One effect is passivity in the face of contradiction. President Obama, for example, has conducted a notoriously passive foreign policy. Why not? He has faith that history must move in his direction anyhow. Those who share the president’s creed tend to be reluctant to assert or propagate it, even while hostile voices rant from the rooftops. It may be that they, too, feel certain that mere inertia will deliver a happy future.
***
There is no empirical evidence that the human race is becoming kindlier or more humanitarian. A case has been made – by Stephen Pinker among others – that we are “less violent than ever,” but this is connected to the monopolization of violence by the state, rather than to any progress in human nature. It may also be a temporary development.
A decrease in violence, in any event, is by no means identical to an increase in tolerance, generosity, egalitarianism, or the humanitarian spirit generally.

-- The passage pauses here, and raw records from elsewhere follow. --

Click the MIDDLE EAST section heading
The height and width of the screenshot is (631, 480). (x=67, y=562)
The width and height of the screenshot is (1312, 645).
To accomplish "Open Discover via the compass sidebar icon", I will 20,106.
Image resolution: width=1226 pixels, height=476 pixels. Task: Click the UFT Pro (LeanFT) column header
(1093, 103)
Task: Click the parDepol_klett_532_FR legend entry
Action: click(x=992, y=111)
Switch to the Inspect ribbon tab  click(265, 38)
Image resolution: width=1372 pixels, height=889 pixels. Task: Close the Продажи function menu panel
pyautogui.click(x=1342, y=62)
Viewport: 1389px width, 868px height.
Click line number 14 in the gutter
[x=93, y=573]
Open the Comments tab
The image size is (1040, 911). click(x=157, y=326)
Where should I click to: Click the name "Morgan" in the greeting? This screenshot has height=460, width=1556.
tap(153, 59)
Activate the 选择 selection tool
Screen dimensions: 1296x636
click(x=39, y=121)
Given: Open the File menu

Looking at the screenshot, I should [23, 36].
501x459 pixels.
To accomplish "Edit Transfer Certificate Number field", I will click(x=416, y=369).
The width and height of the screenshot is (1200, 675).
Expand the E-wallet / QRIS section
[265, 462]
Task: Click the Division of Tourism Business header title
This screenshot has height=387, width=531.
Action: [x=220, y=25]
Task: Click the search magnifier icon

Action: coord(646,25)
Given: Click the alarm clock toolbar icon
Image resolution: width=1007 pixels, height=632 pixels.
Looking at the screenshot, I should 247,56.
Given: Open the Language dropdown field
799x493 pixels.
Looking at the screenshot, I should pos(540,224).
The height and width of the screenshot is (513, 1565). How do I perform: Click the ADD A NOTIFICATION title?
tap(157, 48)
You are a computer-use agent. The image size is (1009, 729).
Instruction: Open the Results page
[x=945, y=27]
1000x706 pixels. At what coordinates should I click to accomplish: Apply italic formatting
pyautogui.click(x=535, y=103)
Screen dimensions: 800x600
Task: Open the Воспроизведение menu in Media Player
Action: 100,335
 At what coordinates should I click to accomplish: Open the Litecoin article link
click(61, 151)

Today we are divided against ourselves, alienated from our institutions, and vocally angry at those who are not exactly like us. Our historical moment, I predict, will not be remembered for its loving-kindness.
A theodicy, however, never pretends to be an empirical hypothesis, but is what Isaiah Berlin labelled a “metaphysical attitude.” Theodicy provides the categories that give meaning to empirical data: it exists a priori, and, as with every system of meaning, it is either intuited to be true or not.
My sister intuits an inevitability to moral progress. I don’t. Though our temperaments differ, we largely pursue the same ideals of behavior. The question that divides us is whether these ideals are metaphysically necessary and inexorable, or imposed, in a wholly contingent manner, by the will.
There is a path out of the controversy – a middle ground that has provided the theme for this blog. If our way of life has been made and unmade by history, and not by God or some cosmic force, then we must treat history with a great deal of respect, and break loose from our own past with a great deal of care and self-awareness. In the domain of morals, and hence of politics, at least, we are what we were, and no amount of unhappiness with our present condition should confuse us into believing we can commune with God or nature or science and so transcend, socially or personally, our fallible humanity.
Historical change is inevitable. Consider human language: within a few centuries it becomes unintelligible. Planned radical change, on the other hand, is nearly always a disaster – at best it has turned out to be the sociopolitical equivalent of Esperanto, at worst a savage holocaust. We don’t know enough, we aren’t pure enough: and this will be true for as long as we remain human.
To that question from the puzzled Martian about why we live as we do, a reasonable answer is: “Because that is our custom.”
I’m aware that such an answer runs counter to the spirit of the hour. The past, we are told, is slavery, patriarchy, economic exploitation, social exclusion, sexual bigotry, political oppression. History is the Great Satan, and we must denounce its works if we are to enter the kingdom of heaven. The angry left does this by heaving slime at every form of established authority, from religion to the university. The right, which might be supposed to respect tradition, discovers its own style of rage and repudiation in the romance of an invented past.
It’s almost a relief to observe the direct approach of the Islamists: they take a jackhammer to history.
These are the voices of entropy, devourer of civilizations, destroyer of worlds. If they triumph, we will inherit a great emptiness, a moral desert of negation and nihilism – and the conversation about the inevitability of humanitarian values will be settled for an age.